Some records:
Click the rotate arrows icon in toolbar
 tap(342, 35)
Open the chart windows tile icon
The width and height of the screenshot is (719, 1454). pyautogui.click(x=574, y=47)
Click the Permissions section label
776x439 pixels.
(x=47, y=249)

Aim: Write out every line of the listing above without changing anything.

The reply:
Click the rotate arrows icon in toolbar
 tap(342, 35)
Open the chart windows tile icon
The width and height of the screenshot is (719, 1454). pyautogui.click(x=574, y=47)
Click the Permissions section label
776x439 pixels.
(x=47, y=249)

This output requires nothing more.